Which Diabetes Meal Plan Is Right for You?

Your lifestyle and the type of diabetes treatment you're getting -- whether you're taking premeal insulin or not -- will determine the type of meal plan best for you, says Davis.

Carbohydrates, proteins, and fats are all factored into a plan. But carbs are an especially important component since they have the biggest impact on blood sugar.

"Your meal plan can also include your favorite foods," Davis adds. "No food is off-limits -- it's a matter of how much you eat, when you eat it, and what it will do to your blood sugar."

With that in mind -- and understanding you should talk with your doctor before making big changes in your diabetes diet -- here are four meal-planning systems.

The Diabetes Food Pyramid

The diabetes food pyramid is similar to the USDA food pyramid you see on food labels. It is a pyramid in which a healthy diet means eating more grains, fruits, and vegetables, and less meat, sweets, and fats.

The diabetes food pyramid's general recommendations are:

  • Grains, beans, and starchy vegetables: 6 or more servings/day. One serving: 1 slice bread; 1/2 small bagel; 1/2 cup cooked cereal, pasta, rice; 3/4 cup ready-to-eat cereal; 1/2 cup cooked beans, corn, peas.
  • Fruits: 2-4 servings daily. One serving: 1 medium-size fresh fruit; 1/2 cup canned fruit; 1/2 cup fruit juice.

**Saved data entries**

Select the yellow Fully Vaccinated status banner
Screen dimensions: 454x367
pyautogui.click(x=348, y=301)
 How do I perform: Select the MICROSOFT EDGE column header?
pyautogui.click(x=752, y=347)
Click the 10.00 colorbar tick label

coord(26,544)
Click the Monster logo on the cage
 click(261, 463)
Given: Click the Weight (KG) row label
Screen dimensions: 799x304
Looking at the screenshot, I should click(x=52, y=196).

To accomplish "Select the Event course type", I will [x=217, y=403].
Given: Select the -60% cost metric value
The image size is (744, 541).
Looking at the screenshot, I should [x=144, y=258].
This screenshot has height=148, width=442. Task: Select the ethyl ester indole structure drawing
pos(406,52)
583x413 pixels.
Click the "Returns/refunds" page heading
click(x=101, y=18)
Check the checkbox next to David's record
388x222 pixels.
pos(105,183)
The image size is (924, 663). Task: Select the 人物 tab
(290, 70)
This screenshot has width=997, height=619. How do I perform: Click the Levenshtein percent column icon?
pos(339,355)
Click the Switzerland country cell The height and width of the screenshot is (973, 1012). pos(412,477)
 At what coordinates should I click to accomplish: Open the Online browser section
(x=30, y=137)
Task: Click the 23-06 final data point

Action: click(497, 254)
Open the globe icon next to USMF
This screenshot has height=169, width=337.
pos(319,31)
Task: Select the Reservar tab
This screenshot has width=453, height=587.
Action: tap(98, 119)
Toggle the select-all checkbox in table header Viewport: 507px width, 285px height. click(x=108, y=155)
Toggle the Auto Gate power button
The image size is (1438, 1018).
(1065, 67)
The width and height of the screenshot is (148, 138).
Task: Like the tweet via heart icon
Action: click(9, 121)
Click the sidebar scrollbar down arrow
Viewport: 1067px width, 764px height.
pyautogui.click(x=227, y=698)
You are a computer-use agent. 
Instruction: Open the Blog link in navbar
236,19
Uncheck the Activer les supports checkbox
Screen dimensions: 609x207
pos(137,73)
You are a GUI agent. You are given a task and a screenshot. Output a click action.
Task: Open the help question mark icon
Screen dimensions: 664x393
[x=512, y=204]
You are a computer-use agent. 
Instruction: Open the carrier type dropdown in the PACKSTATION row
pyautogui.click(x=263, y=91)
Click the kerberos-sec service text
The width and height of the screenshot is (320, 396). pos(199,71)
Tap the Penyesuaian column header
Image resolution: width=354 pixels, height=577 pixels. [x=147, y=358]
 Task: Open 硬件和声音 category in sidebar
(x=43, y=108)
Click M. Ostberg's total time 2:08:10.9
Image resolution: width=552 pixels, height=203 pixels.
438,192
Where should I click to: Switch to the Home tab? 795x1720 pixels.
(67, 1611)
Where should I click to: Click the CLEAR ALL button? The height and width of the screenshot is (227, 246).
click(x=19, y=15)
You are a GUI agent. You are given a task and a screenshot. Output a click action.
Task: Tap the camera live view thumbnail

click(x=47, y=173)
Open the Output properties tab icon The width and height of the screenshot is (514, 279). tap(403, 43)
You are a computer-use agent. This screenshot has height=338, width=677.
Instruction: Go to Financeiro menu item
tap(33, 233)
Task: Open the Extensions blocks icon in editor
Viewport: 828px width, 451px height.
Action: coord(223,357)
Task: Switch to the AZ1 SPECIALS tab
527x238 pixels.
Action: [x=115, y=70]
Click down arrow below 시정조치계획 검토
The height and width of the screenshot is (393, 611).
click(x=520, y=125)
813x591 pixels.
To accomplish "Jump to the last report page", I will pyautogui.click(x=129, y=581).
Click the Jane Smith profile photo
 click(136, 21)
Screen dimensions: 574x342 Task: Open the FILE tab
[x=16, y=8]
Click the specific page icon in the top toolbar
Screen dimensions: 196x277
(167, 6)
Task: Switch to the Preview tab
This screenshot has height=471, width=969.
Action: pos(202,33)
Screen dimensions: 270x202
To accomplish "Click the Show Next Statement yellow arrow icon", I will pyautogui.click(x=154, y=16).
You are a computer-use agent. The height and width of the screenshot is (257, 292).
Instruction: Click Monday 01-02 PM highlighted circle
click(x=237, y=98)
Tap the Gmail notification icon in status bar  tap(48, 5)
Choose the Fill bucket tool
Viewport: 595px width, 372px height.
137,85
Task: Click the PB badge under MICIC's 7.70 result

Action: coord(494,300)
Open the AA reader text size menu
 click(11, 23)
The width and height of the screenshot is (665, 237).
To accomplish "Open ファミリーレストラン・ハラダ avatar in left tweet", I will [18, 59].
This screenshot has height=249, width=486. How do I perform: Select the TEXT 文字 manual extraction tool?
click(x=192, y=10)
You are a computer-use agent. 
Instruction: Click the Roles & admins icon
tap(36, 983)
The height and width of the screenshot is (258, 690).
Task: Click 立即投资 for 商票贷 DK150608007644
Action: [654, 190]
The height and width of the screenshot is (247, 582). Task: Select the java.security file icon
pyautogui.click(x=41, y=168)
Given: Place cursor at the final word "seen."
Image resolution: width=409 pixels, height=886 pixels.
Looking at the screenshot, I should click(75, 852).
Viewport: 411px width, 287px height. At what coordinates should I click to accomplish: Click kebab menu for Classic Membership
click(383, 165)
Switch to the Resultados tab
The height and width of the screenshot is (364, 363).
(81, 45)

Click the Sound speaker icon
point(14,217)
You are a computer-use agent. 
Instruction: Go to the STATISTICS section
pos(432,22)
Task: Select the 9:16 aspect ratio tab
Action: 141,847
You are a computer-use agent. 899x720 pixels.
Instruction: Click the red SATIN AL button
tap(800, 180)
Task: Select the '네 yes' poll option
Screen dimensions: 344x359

**Tasks for this exercise**
1/ In the diabetes meal plan text, how many daily servings of fruit does the diabetes food pyramid recommend?
2/ According to the diabetes meal plan text, why are carbohydrates an especially important part of a meal plan?

**Responses to the tasks**
1/ 2-4 servings a day.

2/ Carbohydrates are especially important because they have the biggest impact on blood sugar.